> [Actions to take]:
1: In the article on two-step C. difficile testing, how many U.S. hospitals did the cohort study include?
2: From the article on two-step C. difficile testing, list every outcome for which the study reports a rate ratio.

> [Exercise text]:
- - - - -
Two-step testing for Clostridioides difficile appears safe in multicenter study
Using an enzyme immunoassay after a positive nucleic acid amplification test was associated with a decrease in hospital-onset Clostridioides difficile infections and a reduction in related antibiotic use but no change in emergent colectomies.
Two-step testing for Clostridioides difficile infection (CDI) was associated with a decrease in hospital-onset CDI and a reduction in antibiotic use with no change in emergent colectomy rates, a study found.
This longitudinal cohort study included 2,657,324 patient-days across eight U.S. hospitals from July 2017 through March 2022 to look at the impact of implementing a two-step laboratory test method for C. difficile: a nucleic acid amplification test (NAAT) followed by an enzyme immunoassay (EIA) for presence of toxin in stool of positive specimens. The effects were assessed by time-series analysis with generalized estimating equation regression models. Each hospital had a year's worth of data from before and after the testing system was implemented. Results were published by Clinical Infectious Diseases on June 6.
On the primary outcome of reported incidence of hospital-onset CDI, two-step testing was associated with a significant decrease (incidence rate ratio [RR], 0.53 [95% CI, 0.48 to 0.60]; P<0.001). Utilization of oral vancomycin and fidaxomicin also dropped significantly (RR, 0.63 [95% CI, 0.58 to 0.70]; P<0.001). On the outcome of emergent colectomy, there were no significant changes in level (RR, 1.16 [95% CI, 0.93 to 1.43]; P=0.18) or trend (RR, 0.85 [95% CI, 0.52 to 1.39]; P=0.51).
The study authors concluded that the new testing system was associated with a decline in diagnosis of hospital-onset CDI. “In this case, the decline is likely attributable to the higher specificity of two-step testing—though participating hospitals may also have had active antibiotic stewardship and infection prevention efforts operating in parallel,” they said. The authors added that the findings on antibiotic use and colectomy rates provide indirect reassurance that the intervention did not result in underdiagnosis of CDI requiring medical treatment or fulminant CDI requiring surgery, respectively.
“There are two concerns in the debate, both linked to treatment; over-treatment of colonized patients who do not require treatment, and under-treatment of CDI patients who may incur clinical deterioration from lack of treatment,” an accompanying editorial observed. The editorial said that emergent colectomies are not an effective measure of complications of untreated CDI and noted that a further complicating issue is the variation in treatment of patients with positive NAAT and negative EIA results. “Controlled trials are needed,” the editorialist said.
- - - - -
> [Dataset entries]:
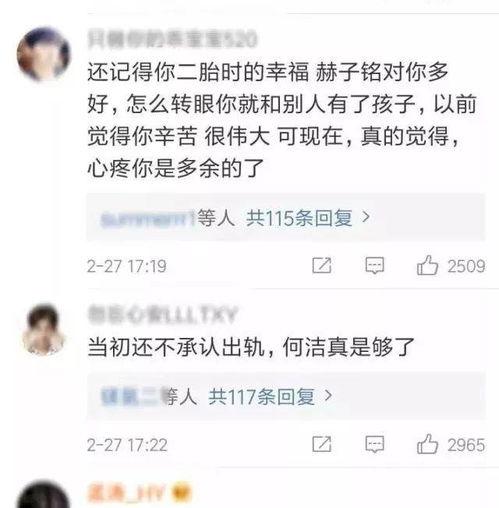Open the orange username of third commenter

(x=127, y=493)
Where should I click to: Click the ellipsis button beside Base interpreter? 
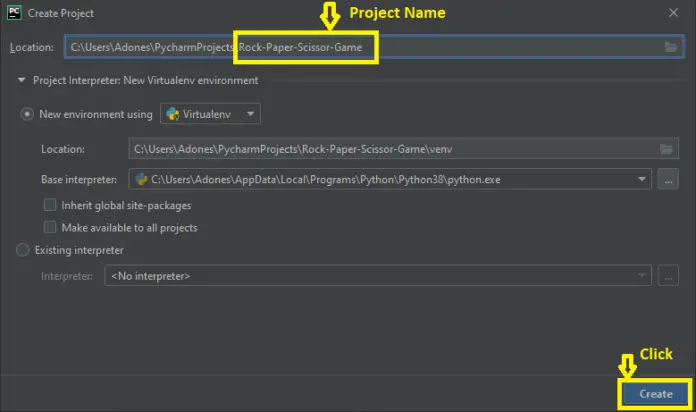(x=669, y=179)
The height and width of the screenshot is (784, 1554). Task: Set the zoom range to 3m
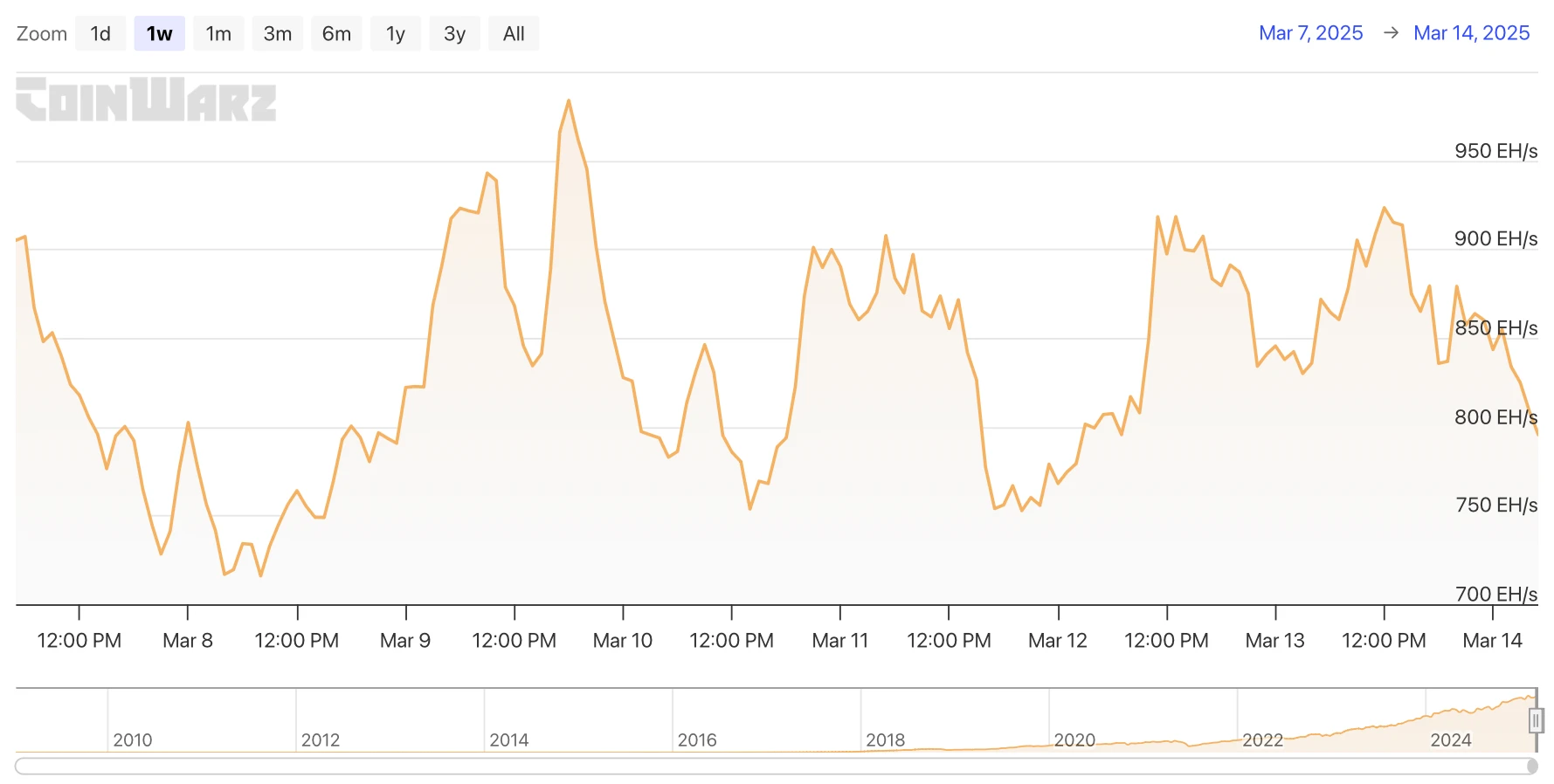coord(277,34)
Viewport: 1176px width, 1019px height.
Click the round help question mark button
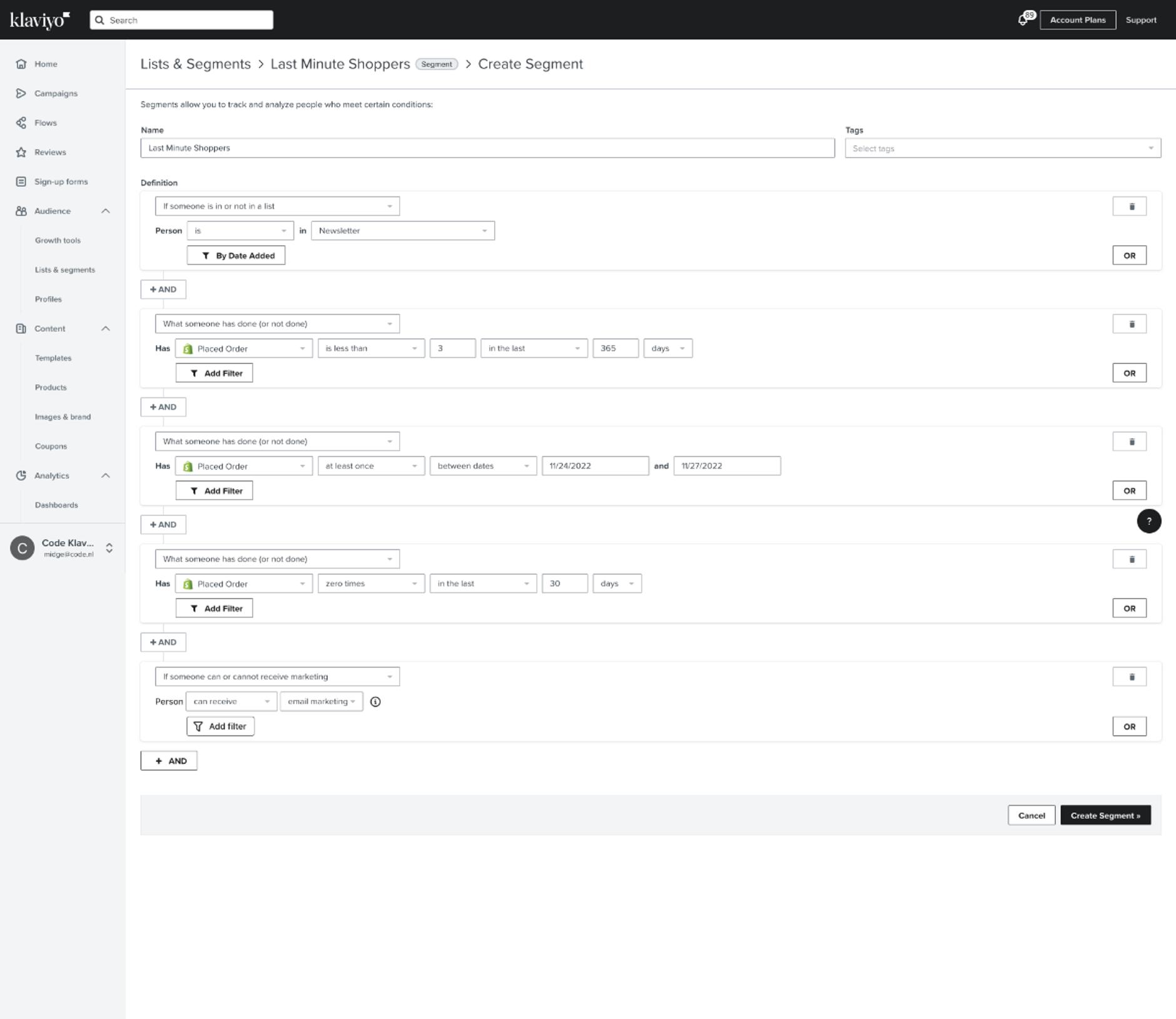coord(1148,521)
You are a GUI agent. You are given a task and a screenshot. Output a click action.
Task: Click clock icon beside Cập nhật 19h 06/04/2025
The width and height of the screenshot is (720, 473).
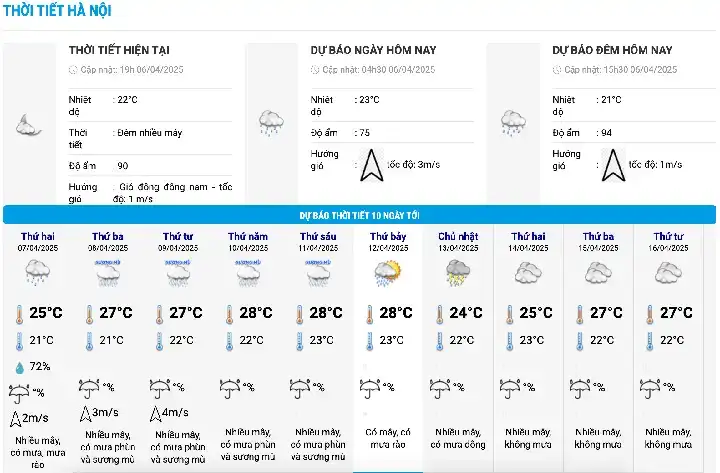73,70
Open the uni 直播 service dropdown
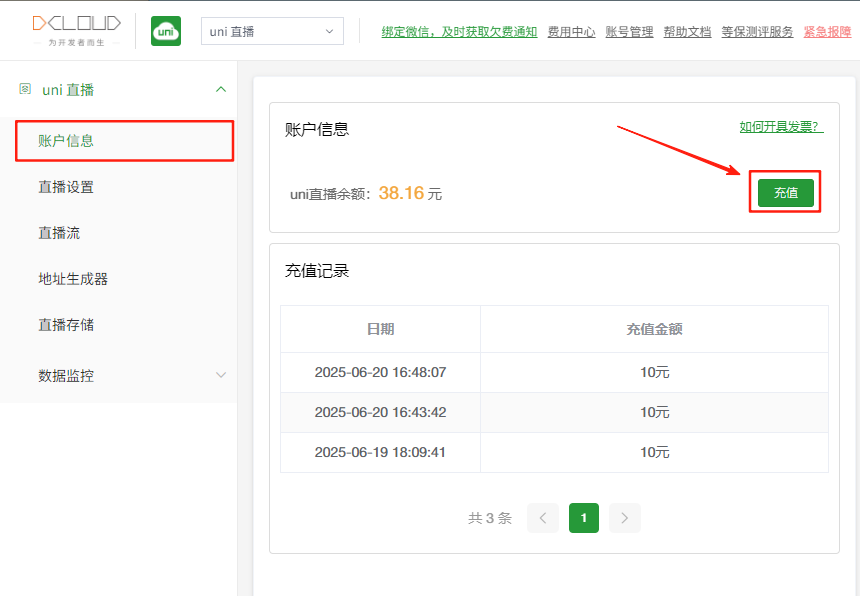860x596 pixels. tap(272, 31)
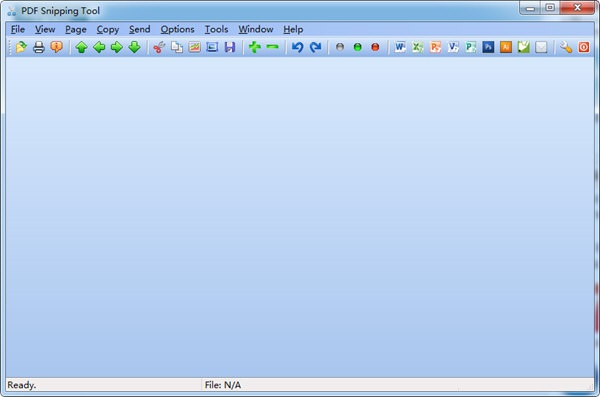The image size is (600, 397).
Task: Click the green up arrow icon
Action: pos(81,47)
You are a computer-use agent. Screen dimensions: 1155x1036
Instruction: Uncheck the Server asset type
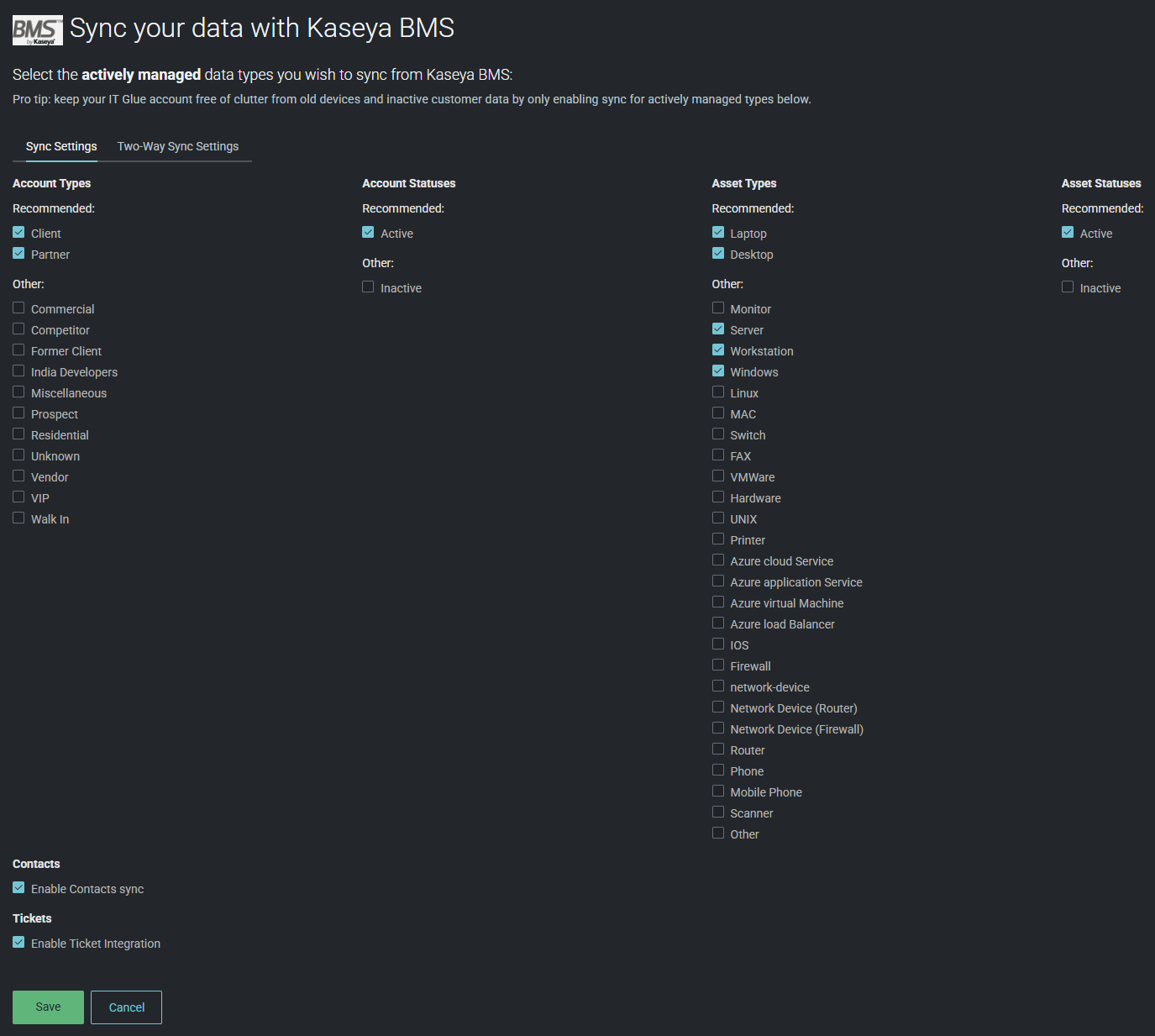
- - - - -
> [Answers to the exercises]:
1: Eight

2:
- Reported incidence of hospital-onset CDI (the primary outcome)
- Utilization of oral vancomycin and fidaxomicin
- Emergent colectomy (level and trend)